(What you need to do) Render the records from the line containing "You are a GUI" through their end as a numbered list, skipping blank lines and leaving out the pictures.

(Excerpted records)

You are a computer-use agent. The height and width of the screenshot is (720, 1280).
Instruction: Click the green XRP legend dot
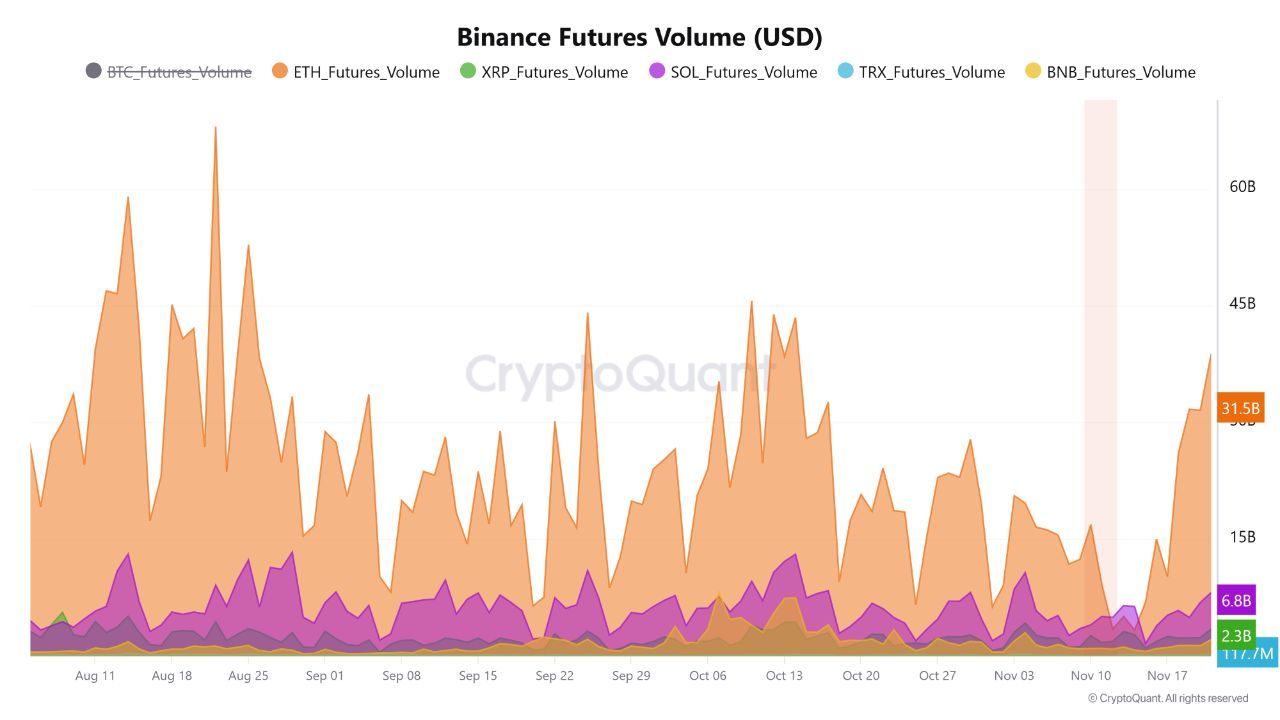tap(467, 71)
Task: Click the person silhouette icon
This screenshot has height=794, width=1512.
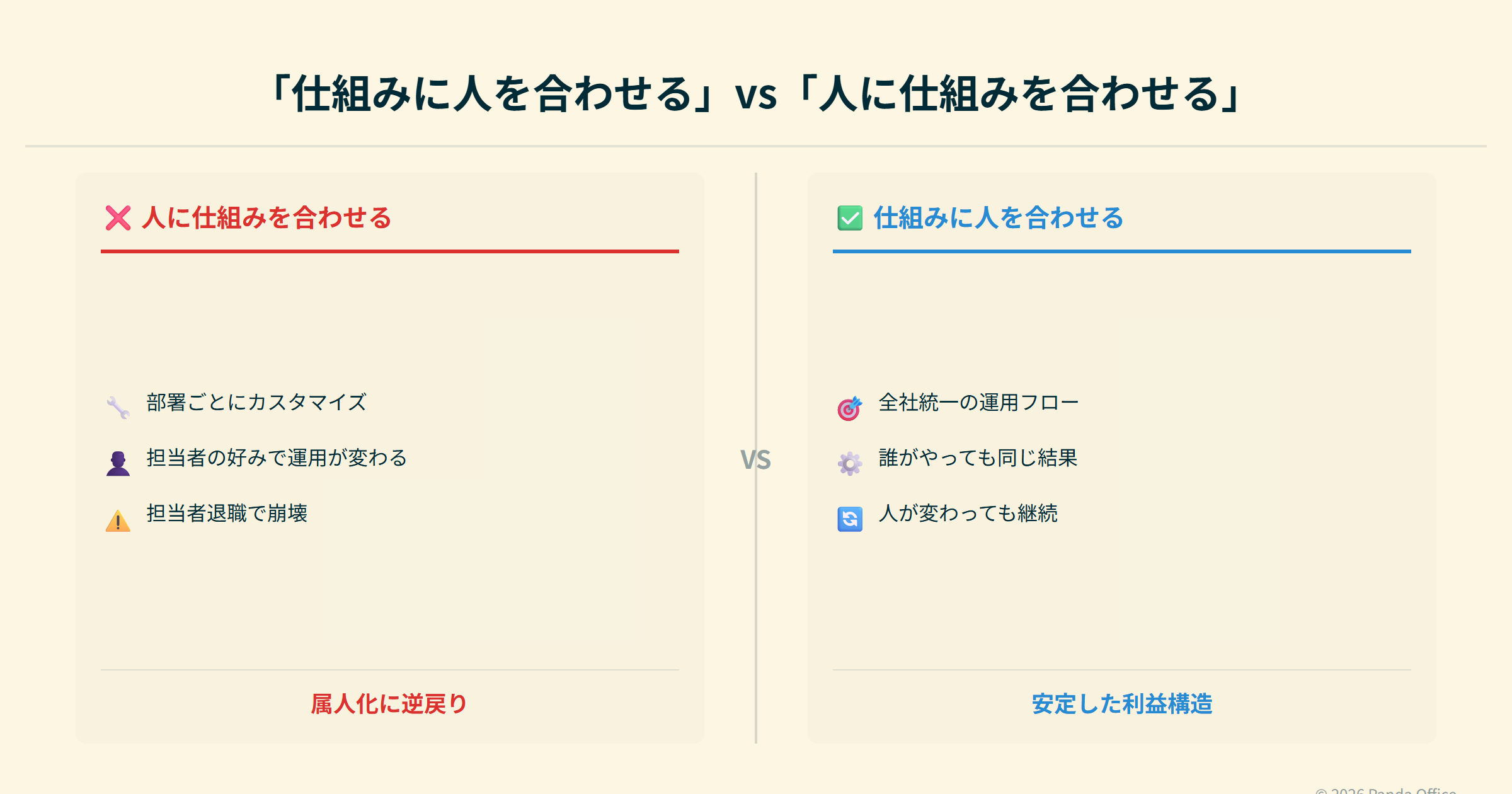Action: 118,463
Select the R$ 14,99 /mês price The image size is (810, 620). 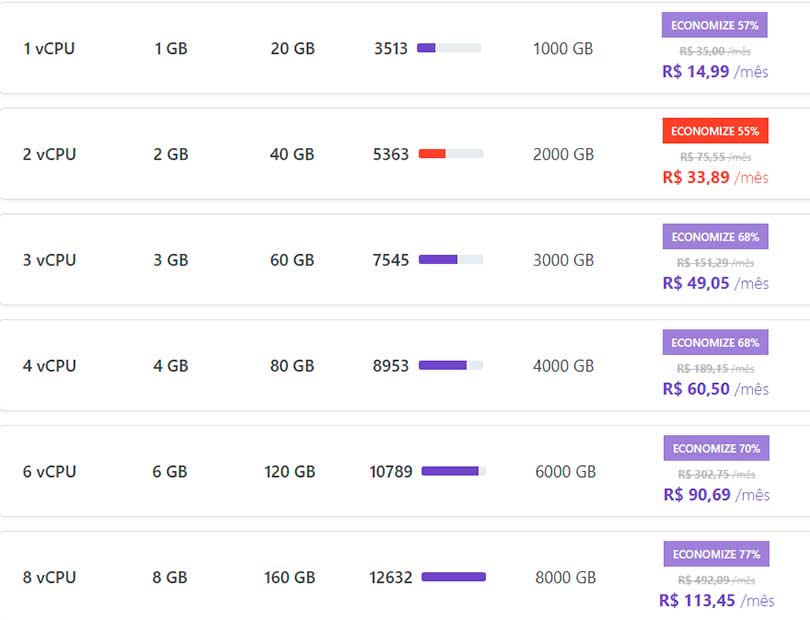tap(714, 71)
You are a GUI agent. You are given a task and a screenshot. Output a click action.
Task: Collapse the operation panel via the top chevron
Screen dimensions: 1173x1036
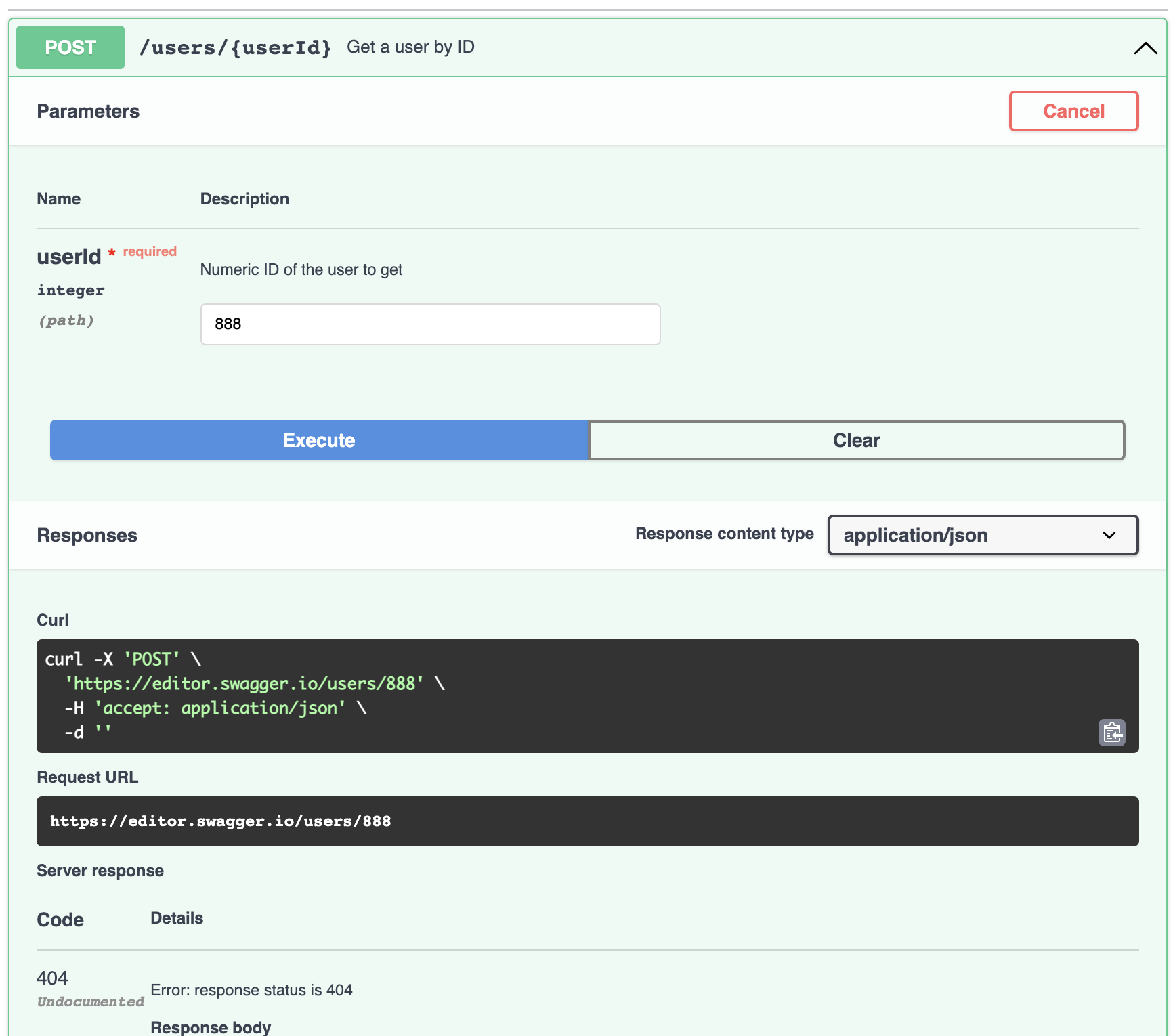pos(1145,47)
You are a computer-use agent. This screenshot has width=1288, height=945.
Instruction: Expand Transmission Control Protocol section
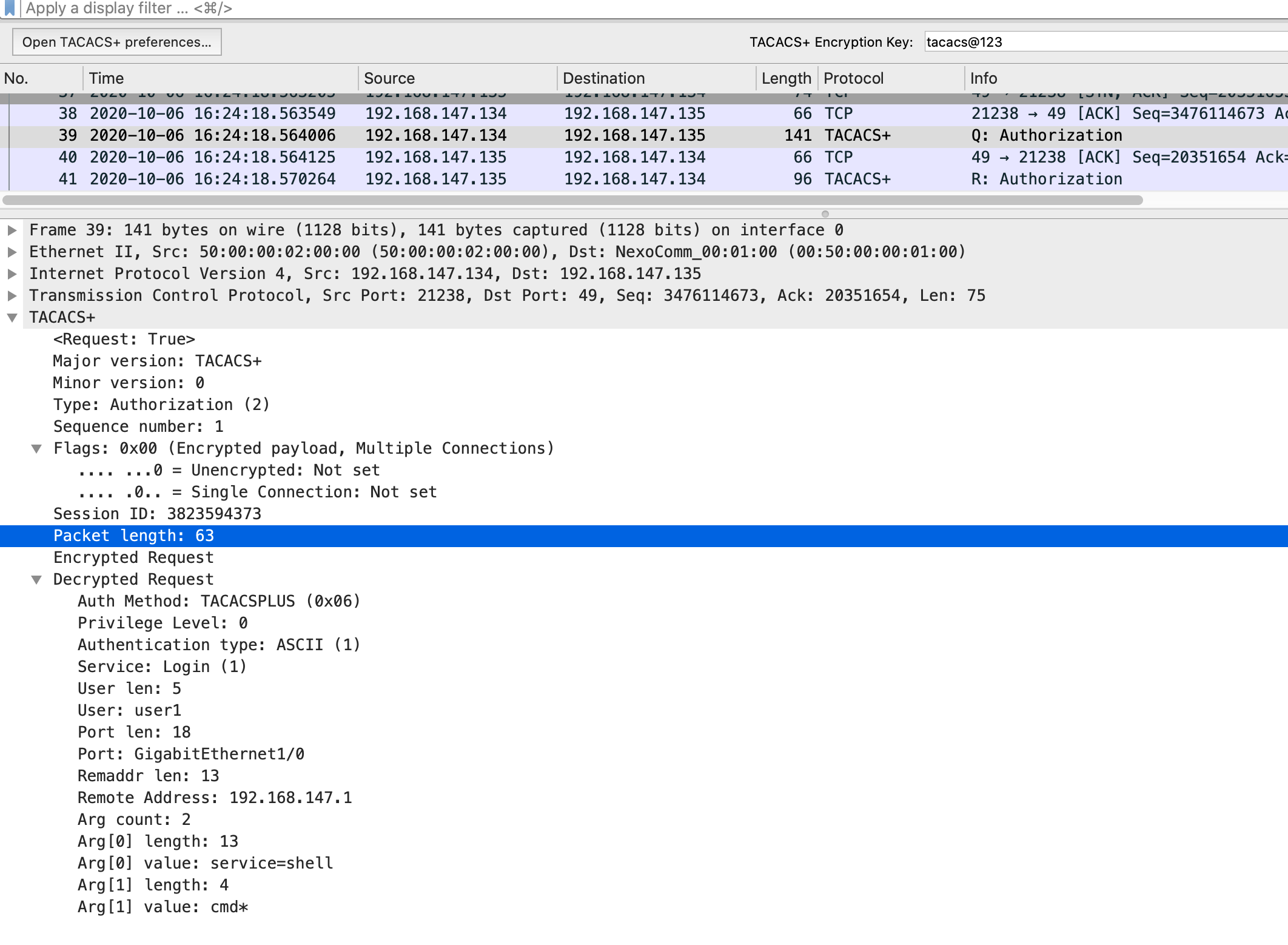click(x=12, y=295)
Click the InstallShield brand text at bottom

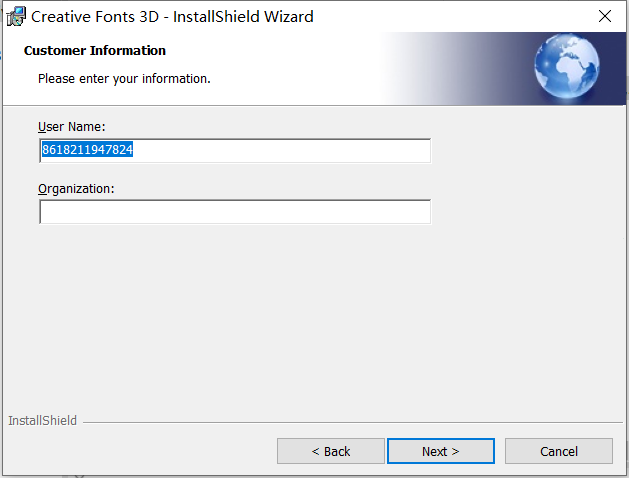[43, 420]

(The response)
1. You are a GUI agent. You are given a task and a screenshot. Output a click action.
2. Task: Collapse the operation panel via the top chevron
3. Screen dimensions: 1173x1036
4. pos(1145,47)
5. You are a computer-use agent. This screenshot has width=1288, height=945.
6. Instruction: Expand Transmission Control Protocol section
7. click(x=12, y=295)
8. Click the InstallShield brand text at bottom
9. [43, 420]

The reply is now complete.